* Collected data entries
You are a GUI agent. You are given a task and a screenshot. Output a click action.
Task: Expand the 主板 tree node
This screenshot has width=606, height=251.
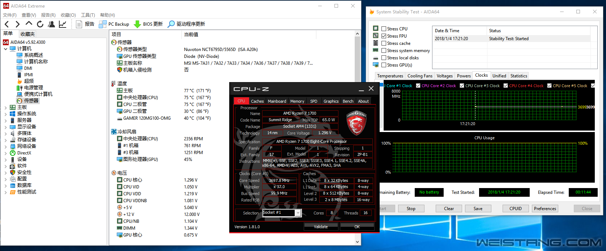(x=5, y=107)
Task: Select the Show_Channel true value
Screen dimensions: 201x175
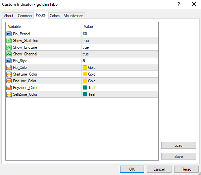Action: click(120, 54)
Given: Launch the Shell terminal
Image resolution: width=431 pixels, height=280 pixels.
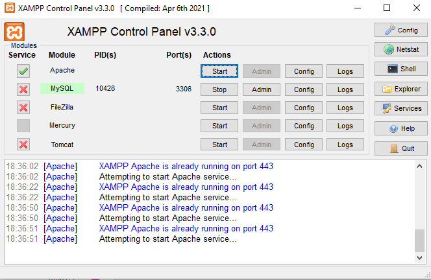Looking at the screenshot, I should click(x=400, y=69).
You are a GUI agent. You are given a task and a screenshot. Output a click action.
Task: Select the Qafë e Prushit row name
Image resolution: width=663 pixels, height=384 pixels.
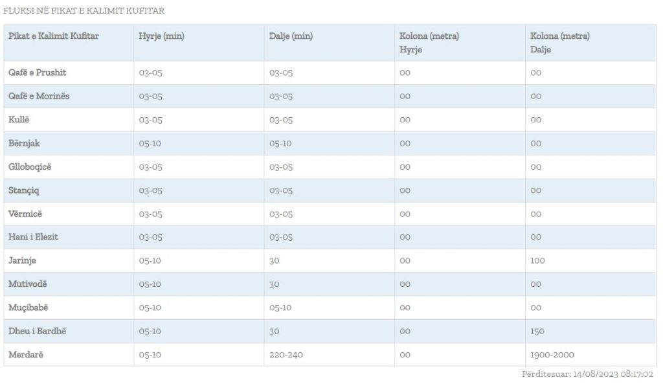[x=37, y=73]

* WORK TASK
Would you print, exactly as they appear, the lines from the line with "Task: Expand the 主板 tree node" through the end of the entries above, leaving out the pictures?

* OUTPUT
Task: Expand the 主板 tree node
This screenshot has width=606, height=251.
(x=5, y=107)
Task: Select the Show_Channel true value
Screen dimensions: 201x175
Action: click(120, 54)
Given: Launch the Shell terminal
Image resolution: width=431 pixels, height=280 pixels.
Looking at the screenshot, I should click(x=400, y=69).
You are a GUI agent. You are given a task and a screenshot. Output a click action.
Task: Select the Qafë e Prushit row name
Image resolution: width=663 pixels, height=384 pixels.
[x=37, y=73]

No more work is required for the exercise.